Peptide vaccine can block SARS-CoV–2_ACE2 interaction.
In past the interface information of sRBD-ACE2 had been utilized to design peptide vaccine that were able to block the receptor binding of the virus. The peptide, S471–503, derived from the ACE2 binding region of the sRBD was able to hinder the ACE2-RBD interaction and thus viral entry into the cell, as confirmed in vitro (29). Another peptide, constructed by the glycine linkage of two separate segments of ACE2 was able to exhibit efficient antiviral activity (IC50 = 0.1µM) (30). By comparing the cRBD region corresponding to the S471–503 (ALNCYWPLNDYGFYTTTGIGYQPYRVVVLSFEL) peptide, we found that the N-terminus (bold letters) of this peptide and corresponding cRBD region are considerably different but the C-terminus portion (non-bold letters) was 100% identical with cRBD (Figure 1C).. Owing to the difference in the N-terminal half, S471–503 may not hinder the SARS-CoV–2 cell entry as it exhibited in SARS-CoV. Alternatively, we suggest that peptide, HW1, comprising (not disclosed yet) may have the potential to abrogate the cRBD-ACE2 interaction and subsequent cell entry. Thus far we have observed that cRBD and sRBD interact with the overall same helical peptide of the ACE2 with some differing interface residues from the RBDs (see Figure 2B and Table 1). Hence we suggest that P6 peptide (EEQAKTFLDKFNHEAEDLFYQSS-G-LGKGDFR), reported by Han DP et al.,, may have the ability to block SARS-CoV–2 cell entry similar to SARS-CoV. Overall, peptides-based vaccines are easy to design, cheaper to synthesise and faster to investigate as compared to mAbs, which take longer time.

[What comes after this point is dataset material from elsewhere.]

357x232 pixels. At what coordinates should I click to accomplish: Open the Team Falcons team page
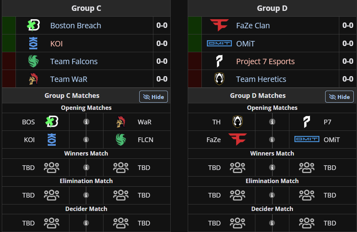pyautogui.click(x=74, y=61)
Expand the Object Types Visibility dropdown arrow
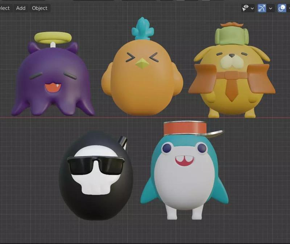 [x=253, y=8]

Identification of epitopes on cRBD that bind to SARS-CoV–2 mAbs.
As SARS-CoV–2 and SARS-CoV belong to the betacoronavisus genus of coronaviridae family and share ~97% of sequence similarity in the RBD region of S protein (5, 27), researchers have tried to delineate the cross-reactivity of anti-sRBD mAbs with cRBD (9, 28). Although the data for RBD structure is limited yet, SARS-CoV–2 had some conserved RBDR motifs with SARS-CoV (see Figure 1C).. Thus, we could predict the interaction of cRBD with the previous known anti-sRBD mAbs including 80R (18), m396 (20), F26G19 (19), s230 (21), CR3014, and CR3022 (31). To estimate potential of the anti-sRBD mAbs to bind with and neutralize cRBD, we obtained their structures from PDB [for 80R (18), m396 (20), F26G19 (19), s230 (21)] or modelled [for CR3014, and CR3022 (30)](for details see Methods; the 3D structures of these mAbs have been provided in supplementary data). The variable heavy (VH) and variable light (VL) chains of scFv regions in these mAbs were aligned and their CDRs were annotated (Figure 3A).. From these models, we could observe that the VL-CDR1 of CR3022 and s230 were relatively longer and similar as compared to the CDR1 of the other mAbs in their VL chain. In addition, the VH-CDR3 of s230 was more expanded than other mAbs (Figure 3B).. Differences in the sequence and length of the CDRs indicate that these mAbs recognise distinct epitopes on the RBD and may not overlap thoroughly.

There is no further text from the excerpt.